* start Source document *

Is it fully anonymous?
That sounds like you want
Njalla (
onion—
when v3!?). It is about twice to tenfold the price; but they are Tor/VPN friendly (no evil-IP account lockout horror stories), and
they do not ask any IRL identifying information whatsoever.
No need to make up fake info—no risk of having domains cancelled for fake info. If you really want, you can even avoid giving a throwaway e-mail address by instead using a throwaway Jabber/OTR address. They don’t want to know who you are.
The way that works is that legally, they own “your” domain, such that real identifying info
of a corporate entity in an exotic jurisdiction satisfies the ICANN doxing requirements that apply regardless of WHOIS-hiding. The way I see it, that is strictly better than using fake info! Anonymous parties with fake registrant data have no effective recourse against a bad registrar, anyway; if you are not clearly identifiable
and prepared potentially to sue in court, nominal legalities present a distinction without a difference. You must repose trust in the registrar. I would prefer to trust a registrar who respects my privacy.
But if you
really want, you can enter your real name, snailmail address, and telephone number for the registrant. This will result in your name being exposed in the public WHOIS, which some people actually want (especially “domainers”). The form for that is buried somewhere on the domain management page, after you have already registered the domain anonymously. It is strictly opt-in.

* end Source document *
* start Records *

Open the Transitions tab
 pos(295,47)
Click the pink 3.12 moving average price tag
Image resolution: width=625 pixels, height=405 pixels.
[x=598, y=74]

* end Records *

:: Exercise requirements ::
(a) In the post about anonymous domain registration, retype the part starting at "No need to make" and ending at "respects my privacy.".
(b) In the post about anonymous domain registration, turn the paragraph that begins "No need to make up fake info" into a short bulleted list of its main points.
(c) Continue the post about anonymous domain registration, picking up after its final sentence.

:: Answers to the exercise ::
(a)
No need to make up fake info—no risk of having domains cancelled for fake info. If you really want, you can even avoid giving a throwaway e-mail address by instead using a throwaway Jabber/OTR address. They don’t want to know who you are.
The way that works is that legally, they own “your” domain, such that real identifying info
of a corporate entity in an exotic jurisdiction satisfies the ICANN doxing requirements that apply regardless of WHOIS-hiding. The way I see it, that is strictly better than using fake info! Anonymous parties with fake registrant data have no effective recourse against a bad registrar, anyway; if you are not clearly identifiable
and prepared potentially to sue in court, nominal legalities present a distinction without a difference. You must repose trust in the registrar. I would prefer to trust a registrar who respects my privacy.

(b)
- Fake information is unnecessary, so there is no risk of domains being canceled for it.
- Instead of a throwaway e-mail address, a throwaway Jabber/OTR address can be used.
- They don't want to know who you are.

(c)
Obviously, they do Bitcoin, including Lightning—also Monero and
fully-shielded Zcash, and some oddball WTF shitcoins such as Paypal. They never used Shitpay.
I have no affiliation with Njalla, other than as a customer. I am always looking for more options for this class of service; but everything else in my current awareness for fully anonymous domain registration is either even more expensive than Njalla, or of unknown reputation. For my part, I welcome suggestions.
Do I have to give any documents kyc?
Is “KYC” so normalized nowadays, in the sense of “the new normal”, that this is now a normal question?
“Know Your Customer” is a banking-specific propaganda euphemism based in idiocy about
so-called “money laundering”.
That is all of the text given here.